I've tried to ReadBytes() right before sending request to server to clear the incoming buffer, but that doesn't helps too, as many other things I've tried...

Now I'm just out of ideas :(

Your I/O logic is much more complicated than it needs to be, especially on the client side. You are manually doing things that Indy can do for you automatically.

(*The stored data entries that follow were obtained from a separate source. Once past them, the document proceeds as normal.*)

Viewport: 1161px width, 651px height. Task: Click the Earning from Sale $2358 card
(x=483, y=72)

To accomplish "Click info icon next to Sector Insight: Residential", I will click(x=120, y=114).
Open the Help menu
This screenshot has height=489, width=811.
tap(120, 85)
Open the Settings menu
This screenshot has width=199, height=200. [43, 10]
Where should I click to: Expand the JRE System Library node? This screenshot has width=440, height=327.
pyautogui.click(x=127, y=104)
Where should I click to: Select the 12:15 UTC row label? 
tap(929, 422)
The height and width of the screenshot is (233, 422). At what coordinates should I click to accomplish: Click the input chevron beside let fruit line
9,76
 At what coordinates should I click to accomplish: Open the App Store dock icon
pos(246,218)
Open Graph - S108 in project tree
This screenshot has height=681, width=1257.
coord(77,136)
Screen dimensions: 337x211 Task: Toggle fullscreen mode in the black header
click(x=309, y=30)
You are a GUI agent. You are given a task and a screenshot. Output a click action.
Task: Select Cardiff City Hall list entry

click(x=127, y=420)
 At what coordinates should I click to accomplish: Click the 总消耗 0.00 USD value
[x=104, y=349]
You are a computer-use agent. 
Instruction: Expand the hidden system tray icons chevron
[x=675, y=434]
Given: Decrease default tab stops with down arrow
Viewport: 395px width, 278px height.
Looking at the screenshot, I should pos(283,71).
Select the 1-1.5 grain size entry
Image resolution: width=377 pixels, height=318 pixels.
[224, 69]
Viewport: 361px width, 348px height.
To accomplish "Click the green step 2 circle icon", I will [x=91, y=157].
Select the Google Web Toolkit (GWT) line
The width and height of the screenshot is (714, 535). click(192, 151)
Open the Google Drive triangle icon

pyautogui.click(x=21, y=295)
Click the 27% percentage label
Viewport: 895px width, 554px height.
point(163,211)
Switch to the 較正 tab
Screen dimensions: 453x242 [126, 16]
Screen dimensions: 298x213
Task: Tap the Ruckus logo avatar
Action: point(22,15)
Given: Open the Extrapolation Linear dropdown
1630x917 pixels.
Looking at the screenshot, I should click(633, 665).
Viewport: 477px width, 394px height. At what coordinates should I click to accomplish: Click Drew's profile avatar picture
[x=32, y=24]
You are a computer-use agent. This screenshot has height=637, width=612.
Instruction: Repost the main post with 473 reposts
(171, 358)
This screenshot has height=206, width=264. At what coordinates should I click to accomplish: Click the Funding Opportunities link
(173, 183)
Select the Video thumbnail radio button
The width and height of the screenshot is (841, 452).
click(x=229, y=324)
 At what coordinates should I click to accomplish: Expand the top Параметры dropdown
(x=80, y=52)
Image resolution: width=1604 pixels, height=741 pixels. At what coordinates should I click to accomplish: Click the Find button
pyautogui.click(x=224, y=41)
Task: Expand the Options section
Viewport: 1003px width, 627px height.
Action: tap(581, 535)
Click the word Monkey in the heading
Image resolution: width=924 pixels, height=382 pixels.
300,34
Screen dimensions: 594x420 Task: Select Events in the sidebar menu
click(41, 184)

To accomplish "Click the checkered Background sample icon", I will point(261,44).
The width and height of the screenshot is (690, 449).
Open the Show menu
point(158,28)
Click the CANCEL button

On the client side, since you are saving the data into a TStream, you can have Indy read the data into the TStream directly:

begin
  ...
  b.Clear;// b is my buffer, TStream descendant
  // ReadStream() can read a '<length><bytes>' formatted
  // message.  When its ASize parameter is -1 and its
  // AReadUntilDisconnect parameter is False, it reads
  // the first 4 or 8 bytes (depending on the LargeStream
  // property) and interprets them as the byte count,
  // in network byte order...
  tcp.IOHandler.RecvBufferSize := MaxBlockSize;
  tcp.IOHandler.LargeStream := False; // read 4-byte length
  // read answer:
  try
    tcp.IOHandler.ReadStream(b, -1, false);
  except
    on E: Exception do begin
      // the socket is now in an indeterminate state.
      // You do not know where the reading left off.
      // The only sensible thing to do is disconnect
      // and reconnect...
      tcp.Disconnect;
      ...
    end;
  end;
  ...
end;

On the server side, there are two different ways you can send a message that would be compatible with the above code:

var
  lng: LongInt;
  ib: TIdBytes;
begin
  // Prepare data to send:
  // s is an AnsiString to be sent
  lng := Length(s);
  SetLength(ib, lng);
  Move(PAnsiChar(s)^, PByte(ib)^, lng);
  // Send:
  AContext.Connection.IOHandler.Write(lng); // send 4-byte length, in network byte order
  AContext.Connection.IOHandler.Write(ib); // send bytes
end;

Or:

var
  strm: TIdMemoryBufferStream;
begin
  // Prepare data to send:
  // s is an AnsiString to be sent
  strm := TIdMemoryBufferStream.Create(PAnsiChar(s), Length(s));
  try
    // Send:
    // Write(TStream) can send a '<length><bytes>' formatted
    // message.  When its ASize parameter is 0, it sends the
    // entire stream, and when its AWriteByteCount parameter
    // is True, it first sends the byte count as 4 or 8 bytes
    // (depending on the LargeStream property), in network
    // byte order...
    AContext.Connection.IOHandler.LargeStream := False; // send 4-byte lengtb
    AContext.Connection.IOHandler.Write(strm, 0, True);
  finally
    strm.Free;
  end;
end;

As you can see, this code is sending the same type of messages you were originally sending, what changed is the code that manages the messages. Also, it is forcing the message byte count to be sent in network byte order whereas you were sending it in host byte order instead. Multi-byte integers should always be sent in network byte order when possible, for consistency and multi-platform compatibility.